The Partition Labels problem asks you to partition a string into as many parts as possible such that each character appears in at most one part. Return the sizes of each part. This coding problem uses a greedy approach based on the last occurrence of each character. The hash table, two pointers, string, and greedy interview pattern is the core.
Microsoft, Meta, Amazon, LinkedIn, Google, and Bloomberg ask this because it tests the greedy insight of extending the current partition to include all characters that have appeared in it. The "last occurrence" precomputation is key.
Last occurrence + greedy scan. Precompute last[c] = last index of character c in the string. Scan left to right: maintain end = farthest last occurrence of any character in the current partition. When i == end, the current partition is complete (add size, reset start). Update end = max(end, last[s[i]]) at each step.

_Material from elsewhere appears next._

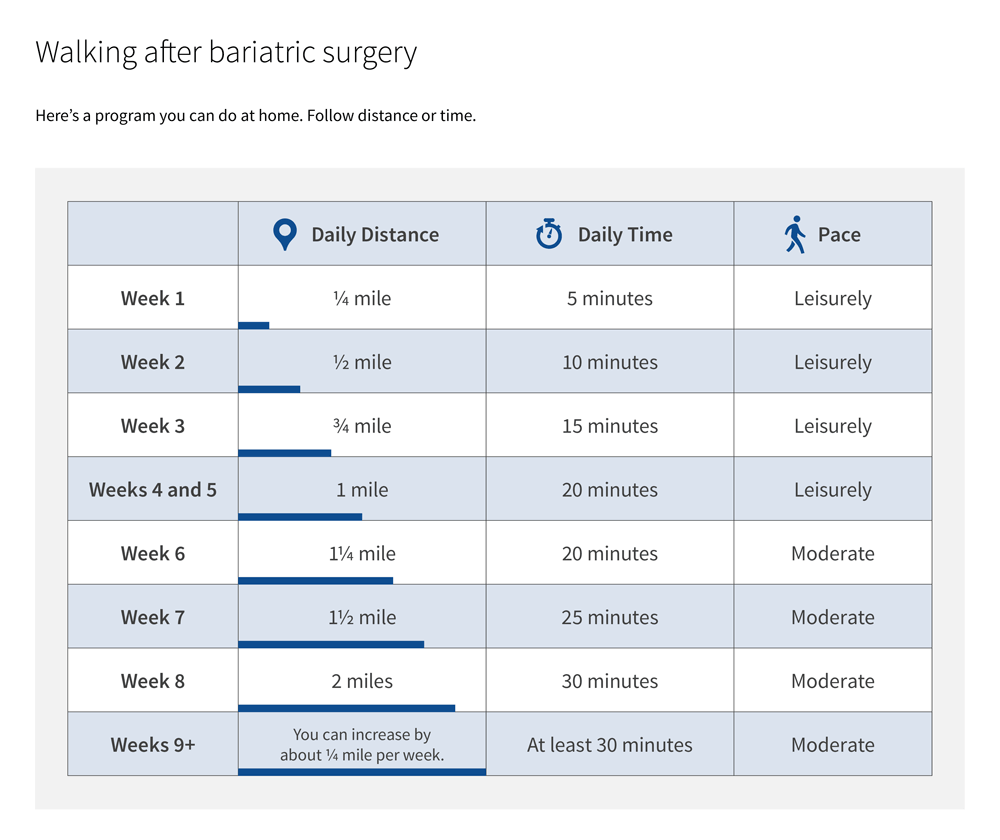The height and width of the screenshot is (840, 1000).
Task: Click the Walking after bariatric surgery heading
Action: pos(226,52)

s="ababcbacadefegdehijhklij". last: a=8,b=5,c=7,d=14,e=15,f=11,g=13,h=19,i=22,j=23,k=20,l=21.
Partition Labels is a beautiful greedy problem. The insight: a partition can end only when all characters within it have been "fully contained" — no character extends beyond the current boundary. The greedy approach naturally finds the minimum number of characters that must be in each group. Practice similar "expand partition to include all occurrences" problems — they all use the same last-occurrence greedy sweep.